Özellikle Yalova ve çevresine binlerce ölüm milyonlarca da zarar getirmek suretiyle, hafızalara yer etmişti.
Çok tatsız bir konu olmakla birlikte, unutmayalım diye konuyu yeniden gündeme getirmek istedim.
Birçok senaryo yazılıp çizildi, olası bir Marmara merkezli deprem hakkında ve biz oyuncular beklemekteyiz, bu filmin içinde bize düşecek rol nedir acaba diye. Bazılarımız mukadderat diyoruz, bazılarımız tatbikat yapıp hazırlanıyoruz, kimilerimiz ise yerel yönetimlere “Haydi” diyoruz elinizi çabuk tutun. Depremin ne zaman ve nerede geleceğini bilememekten ve var olan yapılarımıza güvenmemekten korkarız. Yoksa boş bir arazide depreme yakalanmamız bizi ne kadar korkutabilir? Uzmanlar depremle yaşamaya alışmamız gerektiğini söyleseler de, deprem korkusu taşımadan yaşamak bir hayli güç… Korkularımızın temelinde bilgisizliğin yer aldığı düşünülürse, daha bilinçlenerek deprem sırasında doğru hareketleri yapmak, karşı karşıya olduğumuz tehdide karşı önlem almak için atılması gereken en önemli adımdır...

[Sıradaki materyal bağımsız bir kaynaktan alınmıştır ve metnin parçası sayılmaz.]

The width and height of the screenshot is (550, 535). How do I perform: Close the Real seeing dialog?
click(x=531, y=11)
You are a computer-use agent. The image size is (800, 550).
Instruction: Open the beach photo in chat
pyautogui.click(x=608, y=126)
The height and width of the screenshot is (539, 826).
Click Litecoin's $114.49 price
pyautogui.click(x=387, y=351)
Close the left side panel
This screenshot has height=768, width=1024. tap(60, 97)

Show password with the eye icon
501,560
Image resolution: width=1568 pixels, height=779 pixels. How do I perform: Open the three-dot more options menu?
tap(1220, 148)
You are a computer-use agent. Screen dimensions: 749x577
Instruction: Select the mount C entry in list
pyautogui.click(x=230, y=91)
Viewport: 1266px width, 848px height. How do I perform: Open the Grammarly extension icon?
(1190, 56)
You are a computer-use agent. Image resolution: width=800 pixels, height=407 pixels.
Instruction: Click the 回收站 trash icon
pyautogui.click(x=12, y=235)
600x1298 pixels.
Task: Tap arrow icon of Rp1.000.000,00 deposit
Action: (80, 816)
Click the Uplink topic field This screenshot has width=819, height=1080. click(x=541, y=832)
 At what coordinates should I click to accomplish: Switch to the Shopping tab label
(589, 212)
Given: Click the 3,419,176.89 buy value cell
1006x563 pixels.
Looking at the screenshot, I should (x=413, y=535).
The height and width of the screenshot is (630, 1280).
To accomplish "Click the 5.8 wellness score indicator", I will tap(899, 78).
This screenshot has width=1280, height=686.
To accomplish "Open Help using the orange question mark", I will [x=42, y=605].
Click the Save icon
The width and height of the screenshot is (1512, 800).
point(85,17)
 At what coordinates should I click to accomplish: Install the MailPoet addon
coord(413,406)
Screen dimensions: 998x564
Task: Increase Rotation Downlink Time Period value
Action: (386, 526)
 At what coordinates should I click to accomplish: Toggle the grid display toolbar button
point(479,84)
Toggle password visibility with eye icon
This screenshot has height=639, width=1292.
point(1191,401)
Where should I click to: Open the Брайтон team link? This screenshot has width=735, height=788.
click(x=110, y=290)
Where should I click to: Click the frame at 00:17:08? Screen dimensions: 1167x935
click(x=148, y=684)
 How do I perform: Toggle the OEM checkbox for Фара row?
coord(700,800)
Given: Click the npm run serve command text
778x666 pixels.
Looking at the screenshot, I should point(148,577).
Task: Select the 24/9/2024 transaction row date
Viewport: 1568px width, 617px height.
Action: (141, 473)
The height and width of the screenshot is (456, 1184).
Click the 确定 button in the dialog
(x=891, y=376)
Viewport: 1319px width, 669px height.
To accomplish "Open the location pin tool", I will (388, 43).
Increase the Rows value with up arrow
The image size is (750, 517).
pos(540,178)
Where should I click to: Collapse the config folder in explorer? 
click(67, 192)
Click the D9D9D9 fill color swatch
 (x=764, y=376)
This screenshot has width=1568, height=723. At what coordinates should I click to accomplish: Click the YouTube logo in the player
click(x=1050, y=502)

O nedenle, sürekli uyanık olmalıyız, olası deprem veya depremlere karşı tedbiri elden bırakmamalıyız. Sadece vatandaşlar olarak değil, genel ve yerel yöneticiler olarak da…
Nedir bu tedbirler?
Uzmanların deyimi ile evlerimizin, işlerlerimizin depreme dayanıklılığından emin olmak… Özellikle evlerimizdeki sarsıntı anında üzerimize devrilebilecek eşyaları duvarlara sabitlemek… Deprem sırasında yapmamız gerekenleri çok iyi bilmek… Toplanma alanları oluşturmak… Vesaire…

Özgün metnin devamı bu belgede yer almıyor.